Drogue-stabilised, combined effects submunition



The BLU-97 has become the most well known and the most notorious of submunitions. This may be because it has been deployed more than others by US forces in recent years. It may be because their fuze system can be so sensitive to movement that accidents with unexploded examples are hard to avoid. Generally air dispersed from CBUs, the BLU-97 has caused deminer fatalities after Gulf War 1, Kosovo, Afghanistan and Iraq following Gulf War 2.

When unarmed, the BLU-97 looks like an elongated yellow beer-can with a serviette attached to one end. The cloth drogue may be many colours and is not a full parachute, merely a drogue to orientate the munition as it falls.



A shows an unarmed BLU-97, where the casing has not expanded in length.

B shows an armed BLU-97. The two fuzes are inside the part that has pulled out.

C shows fragmentation recovered from a crater after a BLU-97 detonated during clearance.

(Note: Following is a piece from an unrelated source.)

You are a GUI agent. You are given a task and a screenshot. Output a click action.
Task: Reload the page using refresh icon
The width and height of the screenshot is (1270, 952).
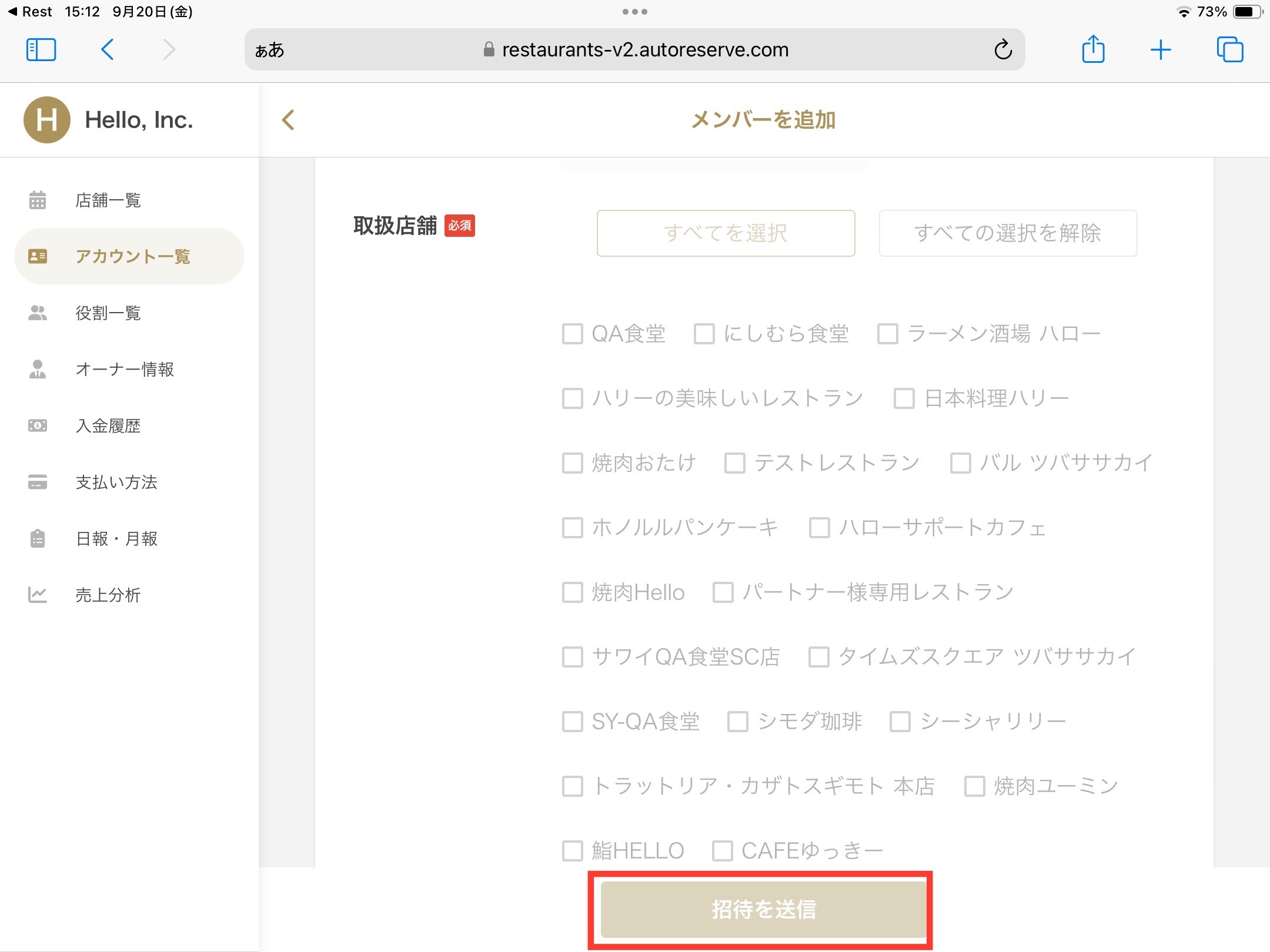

D shows BLU-97s littering the ground in Iraq after being dropped from a height that was too low for them to arm as designed. Their damaged state means that they are now unpredictable and so must be considered highly dangerous.

The BLU-97 contains:

High Explosive charge: 290g of TNT/RDX
Anti-armour shaped charge liner
Pre-scored fragmentation jacket
Zirconium sponge incendiary
An impact fuze system designed to detonate on impact and a secondary 'all-ways' acting fuze intended to ensure detonation if the impact system fails. It is the latter (a ball-bearing in a chamber with sloping sides) that makes the unexploded munition so sensitive to movement.


The picture below shows a rooftop in Iraq illustrating that buildings will be targeted in conflict. Iraqi troops were stationed there and may have had vehicles that presented a "legitmate" target, but the submunitions entered the fabric of the building and many did not detonate, causing a persistent problem when civilians later occupied the building.